Das sollte alles nicht weiter verwundern, hatte sich die FPÖ-Ministerin doch schon in einem „ZiB“-Interview darauf ausgeredet, dass eh so viele Leute schon berechnet haben, da müsse sie es nicht auch noch tun. Wer aber vom Kontrollorgan so viel Inkompetenz schriftlich bescheinigt bekommt, sollte von sich aus die nächste Tür aus dem Ressort suchen. Hartinger-Klein ist betreffend Inkompetenz und inakzeptablen öffentlichen Auftritten eine Wiederholungstäterin.

Wer sollte ihr nach dem Jubel über die Lizenz zum Rauchen, nach dem AUVA-Theater und jetzt nach dem Pfusch-Sozialversicherungsgesetz noch irgendetwas glauben? Sie aus der Regierung zu entfernen wäreein Gebot der Stunde – mit der Reform zurück zum Start zu gehen übrigens auch.

Dort könnte Kickl warten. Ihm den Rücktritt als Innenminister nahezulegen, dazu sind wohl Bundes- wie Vizekanzler zu schwach. Sie könnten es mit einem gesichtswahrenden Rückzug versuchen: Kickl wollte ohnehin nach eigenen Angaben immer lieber Sozialminister werden. Wer weiß, was diese Vorliebe aus ihm machen würde.

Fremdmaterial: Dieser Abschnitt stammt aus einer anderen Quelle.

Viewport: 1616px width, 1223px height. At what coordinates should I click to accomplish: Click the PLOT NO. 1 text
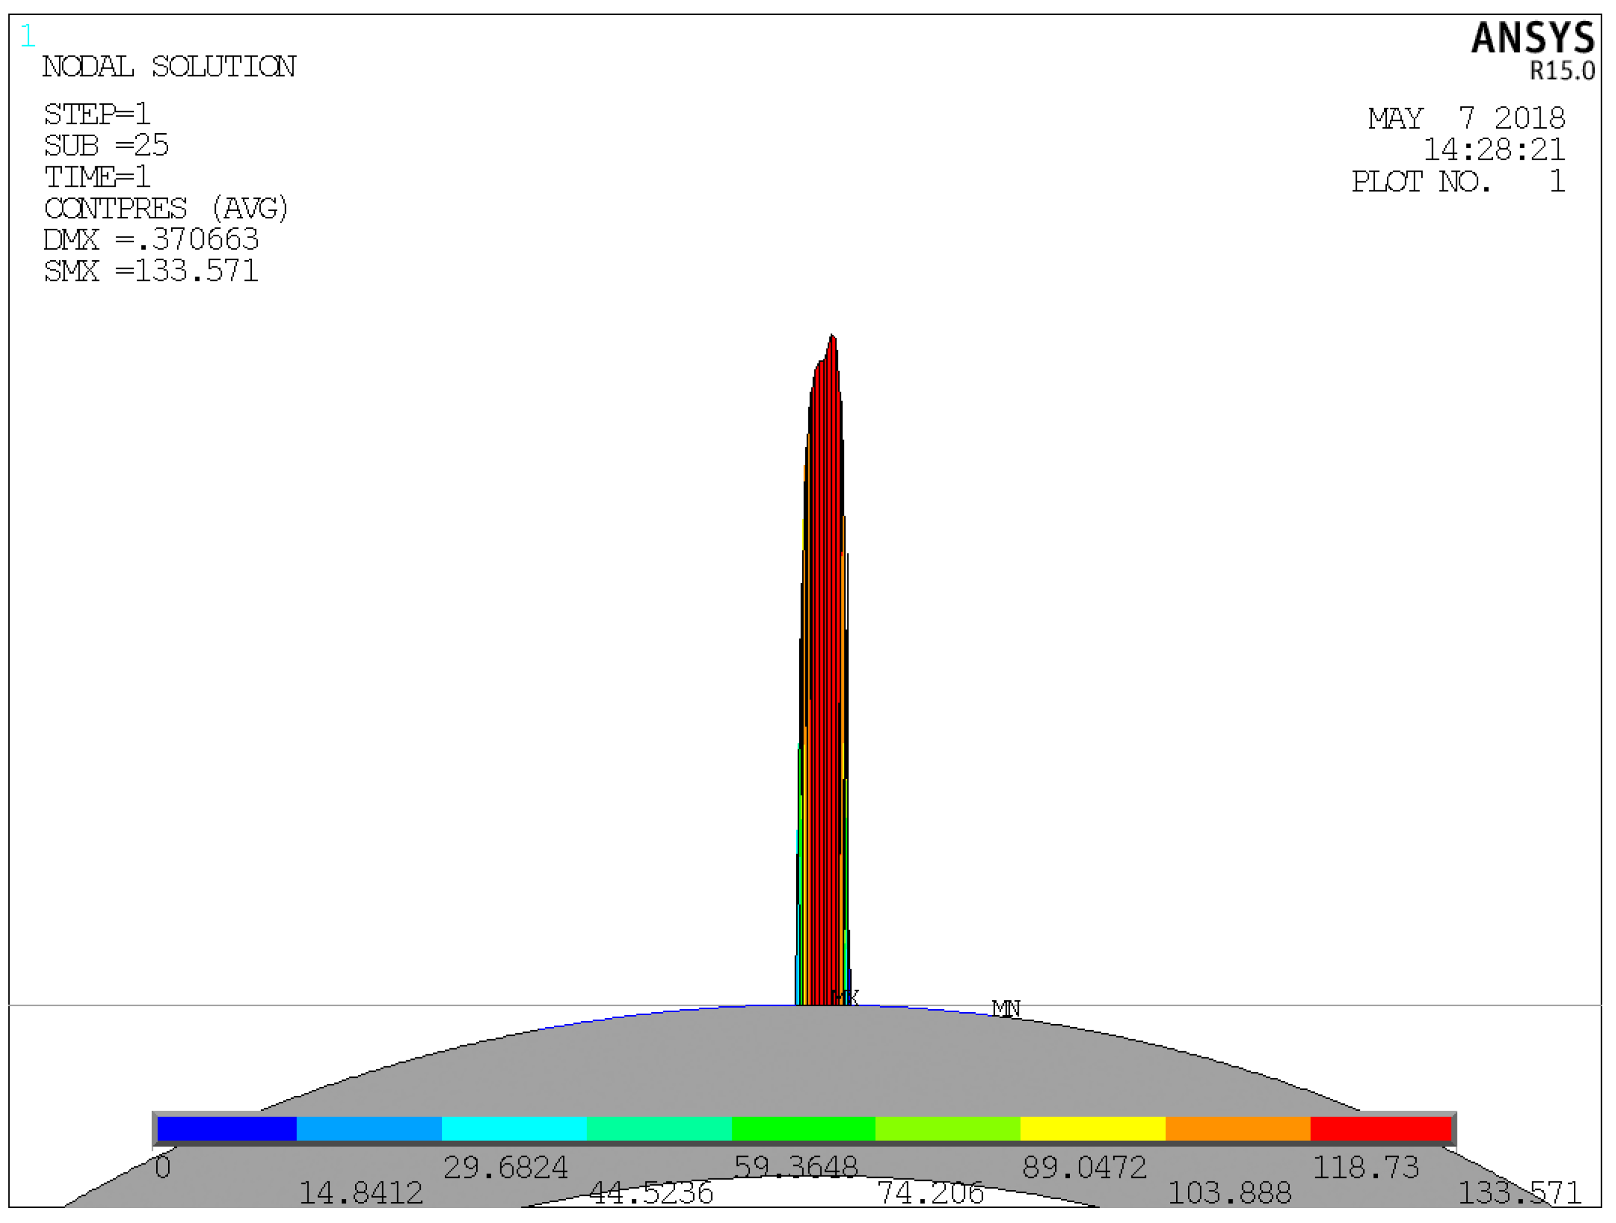click(1457, 181)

Vielleicht sogar einen Sachpolitiker? Zwar könnte er nicht länger den Kraftlackel (mit oder ohne Pferd) geben, aber die FPÖ-Klientel besser bedienen – und die sozialen Bösartigkeiten gegen Nichtösterreicher ausleben.

Eine solche Rochade könnte die Glückssträhne der Regierung verlängern.